Restate the records so that not a single word differs.

§

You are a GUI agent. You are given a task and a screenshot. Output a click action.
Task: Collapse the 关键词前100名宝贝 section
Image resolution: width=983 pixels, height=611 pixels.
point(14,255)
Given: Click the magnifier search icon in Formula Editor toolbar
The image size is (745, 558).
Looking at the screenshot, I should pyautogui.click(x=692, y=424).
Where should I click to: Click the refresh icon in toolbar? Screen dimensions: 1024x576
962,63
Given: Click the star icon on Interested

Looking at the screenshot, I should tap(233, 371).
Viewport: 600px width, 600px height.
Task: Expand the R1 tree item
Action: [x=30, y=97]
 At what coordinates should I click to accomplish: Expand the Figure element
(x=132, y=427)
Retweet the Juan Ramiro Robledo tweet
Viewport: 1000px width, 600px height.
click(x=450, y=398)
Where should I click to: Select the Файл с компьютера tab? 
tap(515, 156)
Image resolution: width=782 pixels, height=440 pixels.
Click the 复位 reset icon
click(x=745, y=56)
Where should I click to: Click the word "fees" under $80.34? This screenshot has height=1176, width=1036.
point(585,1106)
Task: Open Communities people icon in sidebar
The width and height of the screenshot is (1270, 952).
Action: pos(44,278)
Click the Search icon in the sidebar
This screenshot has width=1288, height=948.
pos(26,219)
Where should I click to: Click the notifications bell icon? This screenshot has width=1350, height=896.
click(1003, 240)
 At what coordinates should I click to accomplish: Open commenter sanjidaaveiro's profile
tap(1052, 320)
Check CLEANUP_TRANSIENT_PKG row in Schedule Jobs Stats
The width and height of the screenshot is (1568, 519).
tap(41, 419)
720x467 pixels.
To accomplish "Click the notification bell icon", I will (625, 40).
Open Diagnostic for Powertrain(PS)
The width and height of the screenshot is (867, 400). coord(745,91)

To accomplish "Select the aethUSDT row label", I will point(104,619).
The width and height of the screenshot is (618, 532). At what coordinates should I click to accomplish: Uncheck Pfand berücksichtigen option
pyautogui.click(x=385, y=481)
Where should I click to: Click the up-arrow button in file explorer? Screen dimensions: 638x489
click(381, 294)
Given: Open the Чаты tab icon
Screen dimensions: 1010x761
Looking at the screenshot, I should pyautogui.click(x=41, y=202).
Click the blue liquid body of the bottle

§

◆ Exercise solution:
You are a GUI agent. You are given a task and a screenshot. Output a click action.
Task: Collapse the 关键词前100名宝贝 section
Image resolution: width=983 pixels, height=611 pixels.
point(14,255)
Given: Click the magnifier search icon in Formula Editor toolbar
The image size is (745, 558).
Looking at the screenshot, I should pyautogui.click(x=692, y=424).
Where should I click to: Click the refresh icon in toolbar? Screen dimensions: 1024x576
962,63
Given: Click the star icon on Interested

Looking at the screenshot, I should tap(233, 371).
Viewport: 600px width, 600px height.
Task: Expand the R1 tree item
Action: [x=30, y=97]
 At what coordinates should I click to accomplish: Expand the Figure element
(x=132, y=427)
Retweet the Juan Ramiro Robledo tweet
Viewport: 1000px width, 600px height.
click(x=450, y=398)
Where should I click to: Select the Файл с компьютера tab? 
tap(515, 156)
Image resolution: width=782 pixels, height=440 pixels.
Click the 复位 reset icon
click(x=745, y=56)
Where should I click to: Click the word "fees" under $80.34? This screenshot has height=1176, width=1036.
point(585,1106)
Task: Open Communities people icon in sidebar
The width and height of the screenshot is (1270, 952).
Action: pos(44,278)
Click the Search icon in the sidebar
This screenshot has width=1288, height=948.
pos(26,219)
Where should I click to: Click the notifications bell icon? This screenshot has width=1350, height=896.
click(1003, 240)
 At what coordinates should I click to accomplish: Open commenter sanjidaaveiro's profile
tap(1052, 320)
Check CLEANUP_TRANSIENT_PKG row in Schedule Jobs Stats
The width and height of the screenshot is (1568, 519).
tap(41, 419)
720x467 pixels.
To accomplish "Click the notification bell icon", I will (625, 40).
Open Diagnostic for Powertrain(PS)
The width and height of the screenshot is (867, 400). coord(745,91)

To accomplish "Select the aethUSDT row label", I will point(104,619).
The width and height of the screenshot is (618, 532). At what coordinates should I click to accomplish: Uncheck Pfand berücksichtigen option
pyautogui.click(x=385, y=481)
Where should I click to: Click the up-arrow button in file explorer? Screen dimensions: 638x489
click(381, 294)
Given: Open the Чаты tab icon
Screen dimensions: 1010x761
Looking at the screenshot, I should pyautogui.click(x=41, y=202).
Click the blue liquid body of the bottle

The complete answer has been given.